Chapter 3, on foreign policy and power projection, examines “balance of power,” “bandwagoning,” and “hedging” as foreign policy alternatives, at times pursued in overlapping fashion, and looks at Qatar’s adoption of hedging as a deliberate, carefully crafted option. Hedging involves taking a big bet one way, as with security and military alliance for example, and smaller ones another way, as with friends who can be dispensed with if need be. For Qatar this has meant seeking shelter under the US security umbrella while at the same time maintaining cordial relations with Iran and Hamas. Qatar’s relationships with the United States and Iran in particular, and also with Hamas and Israel, are emblematic of its hedging.
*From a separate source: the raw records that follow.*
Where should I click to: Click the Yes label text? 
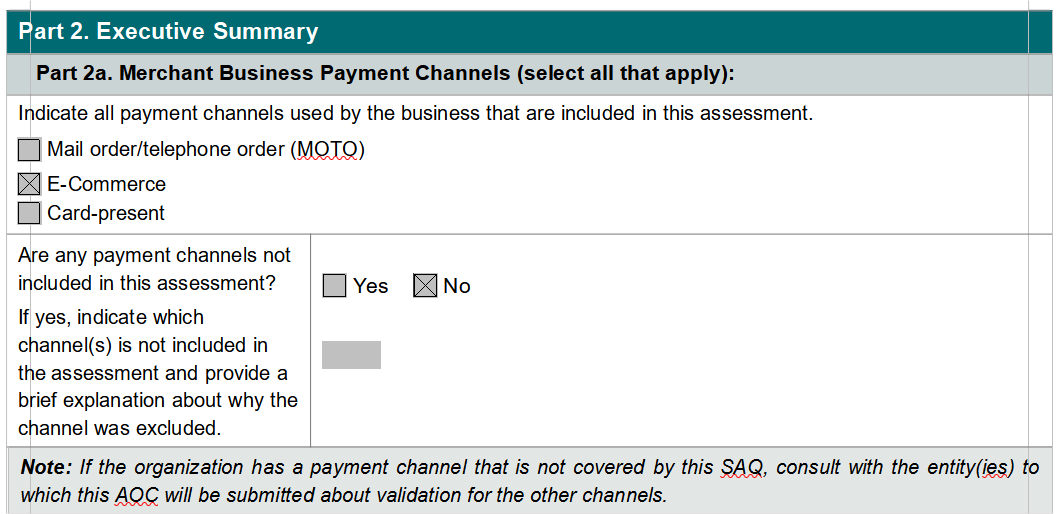[x=370, y=286]
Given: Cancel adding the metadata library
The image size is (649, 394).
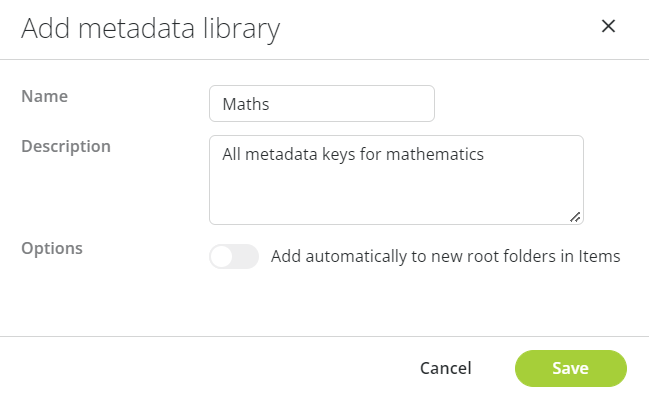Looking at the screenshot, I should [x=445, y=368].
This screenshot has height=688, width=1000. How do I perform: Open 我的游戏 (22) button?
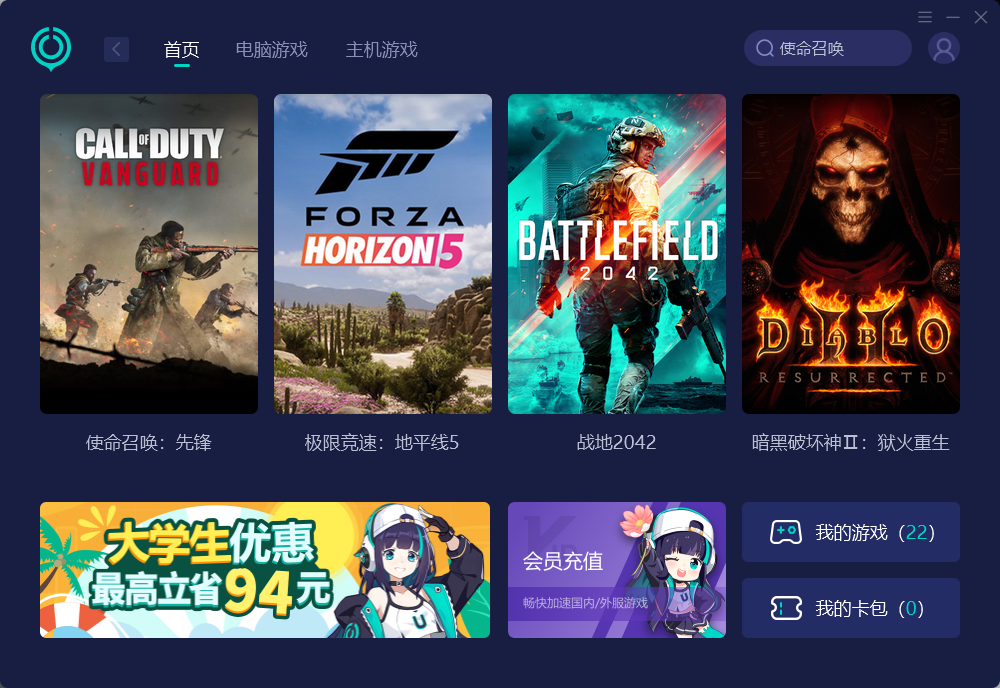(851, 532)
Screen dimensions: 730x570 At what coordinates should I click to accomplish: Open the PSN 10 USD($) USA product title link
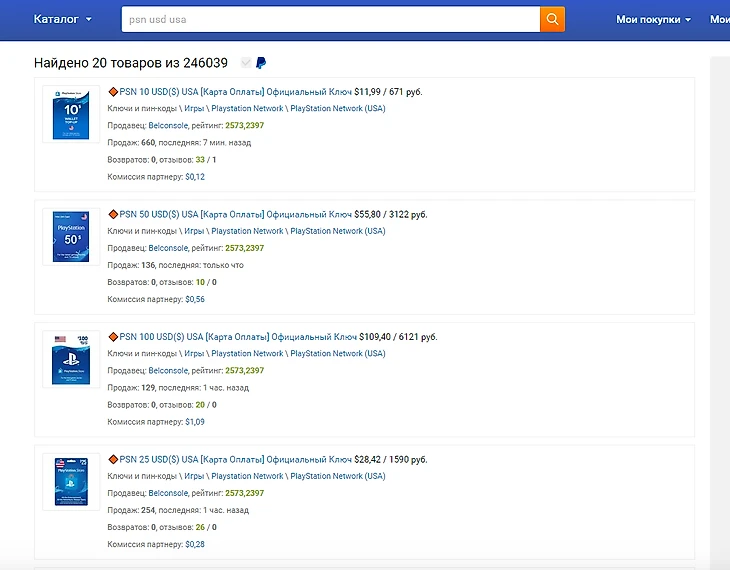(235, 92)
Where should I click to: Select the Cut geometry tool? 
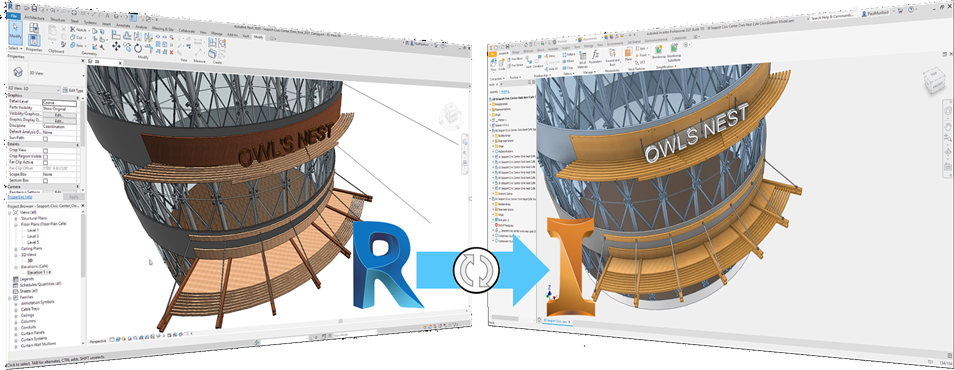[x=78, y=37]
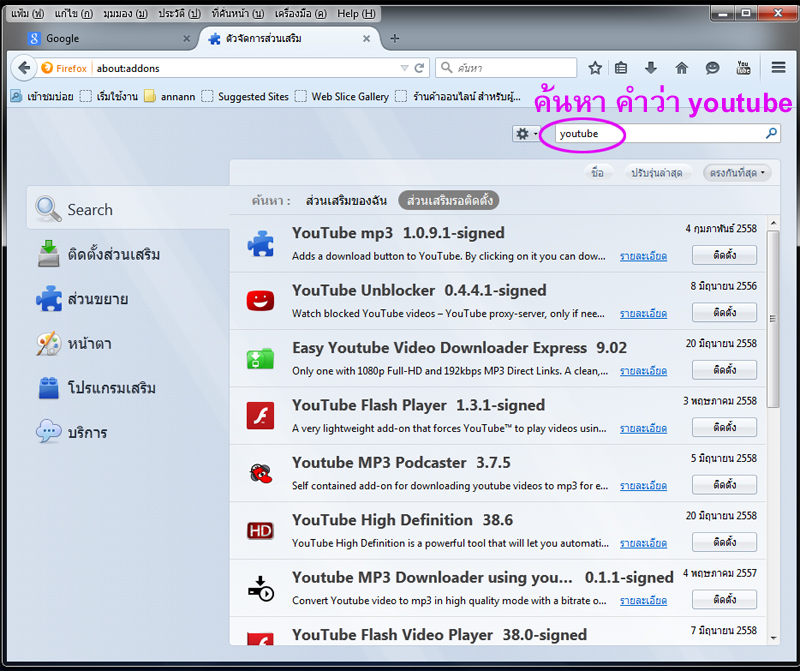
Task: Reload the page with refresh icon
Action: (419, 68)
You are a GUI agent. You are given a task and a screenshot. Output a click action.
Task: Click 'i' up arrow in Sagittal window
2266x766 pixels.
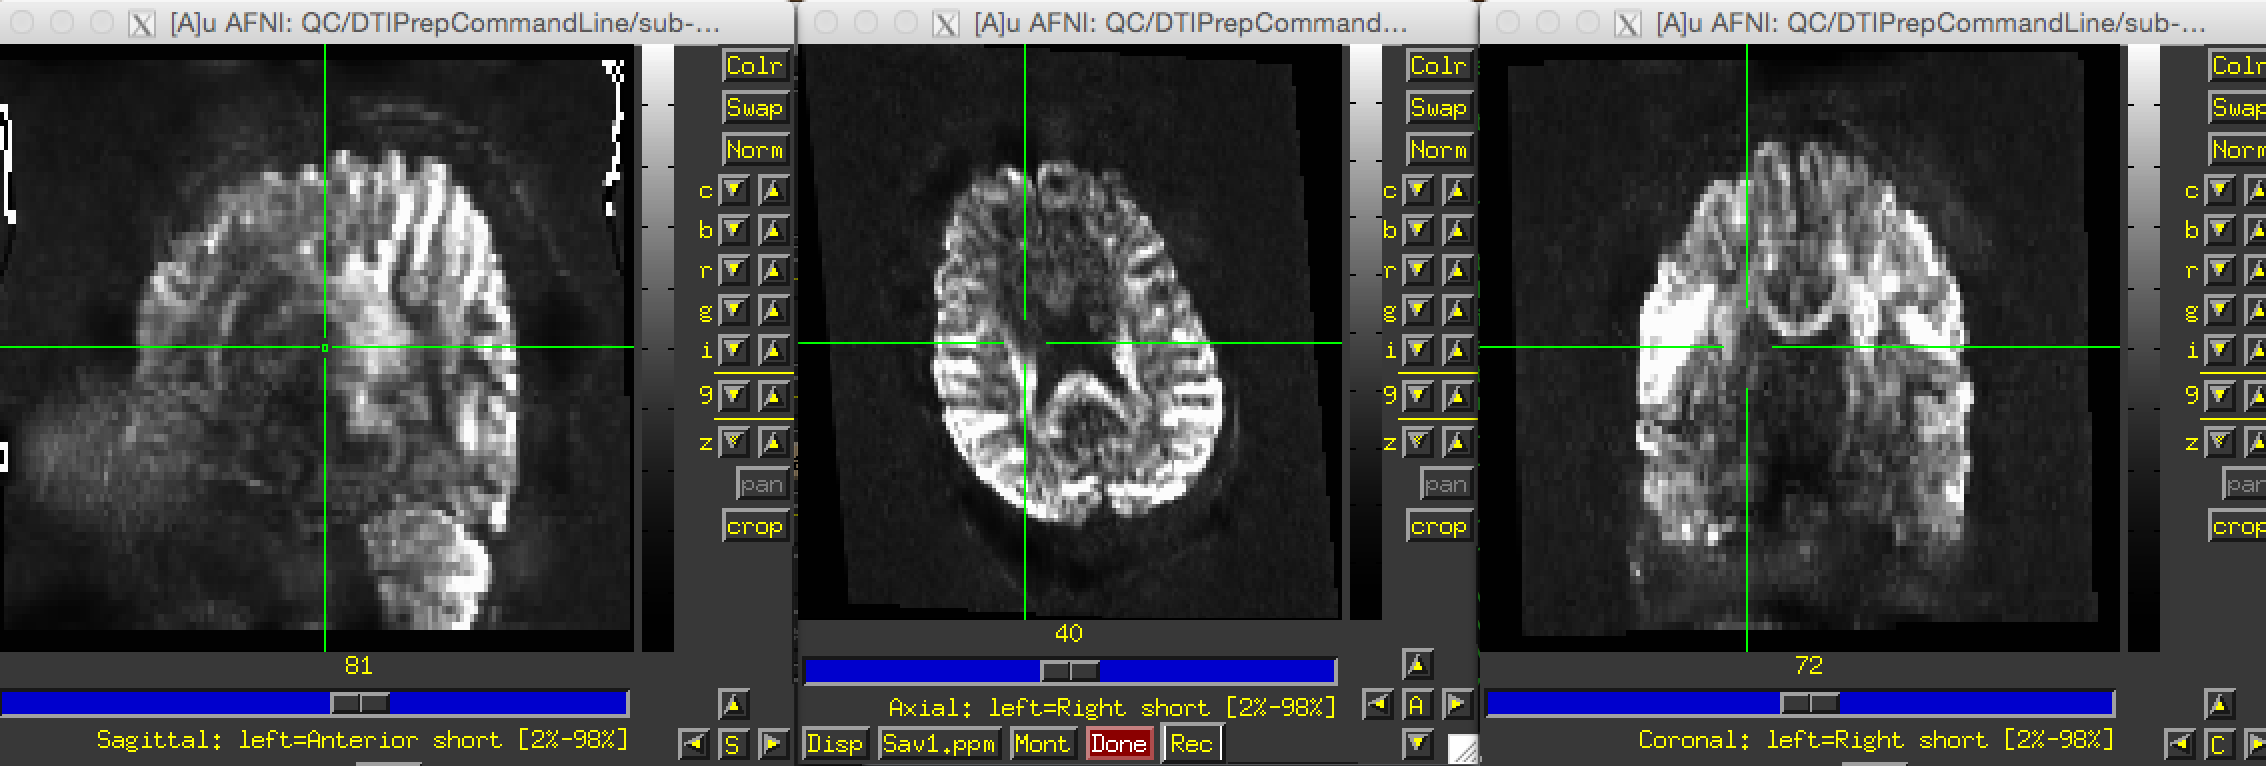pos(773,350)
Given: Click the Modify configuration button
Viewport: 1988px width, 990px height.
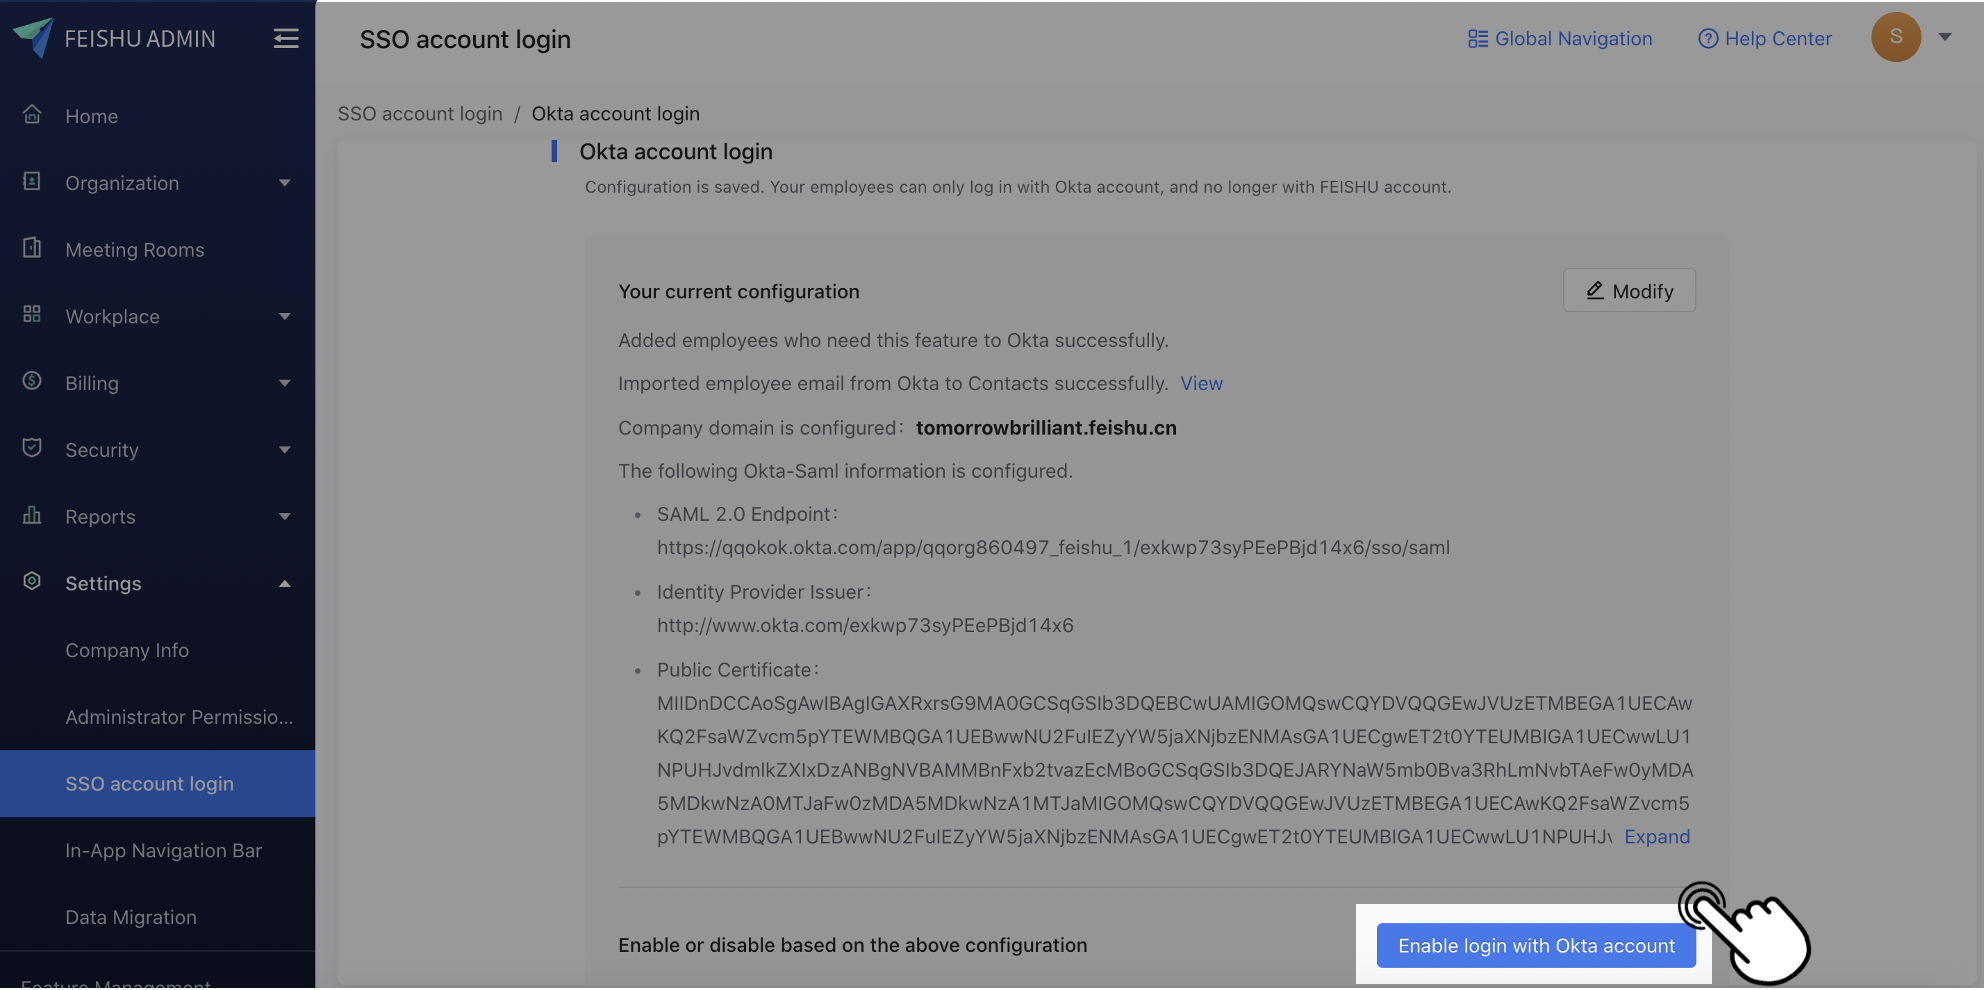Looking at the screenshot, I should 1628,290.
Its employment of Al Jazeera for foreign policy purposes, subtle and indirect as it may be, its mediation efforts, and its spearheading of several world-renowned showcase projects all combine to enable the country to project a power that is incommensurate with its small size and is far beyond traditional practices in the Middle East region, or, for that matter, expectations within the theoretical literature.

The storms unleashed by the Arab awakening of 2011 did not reach Qatar. Chapter 4 examines the root causes for the stability of Qatar’s benign autocracy. The Qatari political system remains sultanistic and personalist, with a handful of individuals making all of the major policy decisions. State consolidation occurred in the context of weak organizational mobility on the part of potential contenders for political space, such as merchants or religious classes, thus enabling the Al Thanis to monopolize politics and emergent state institutions early on, buttressed in time with oil revenues, used to buy off any potential opposition. The chapter chronicles attempts by Sheikhs Ali (r. 1949–1960), Ahmad (r. 1960–1972), and Khalifa (r. 1972–1995) to consolidate their own personal power as the country’s rulers and within their own large and bitterly fractious family. Success was often elusive, and for much of their reigns they had to contend with plotting brothers, sons, or cousins. Shaikh Hamad’s reign, however, has been remarkably transformative in finally putting an end to the bitter rivalries within the Al Thanis and for achieving an unprecedented level of political consolidation resulting from the centralization of power within his own household. In the process, benefitting from seemingly endless oil revenues, he has reignited a frantic process of state-building that had remained sclerotic under his predecessors. Part of the process of transformation in Qatar, and reinforcing it, has been a recrafting and reigniting of state-centered politics, with the emir and his new—and now uniformly loyal—inner-circle of coteries as its central core.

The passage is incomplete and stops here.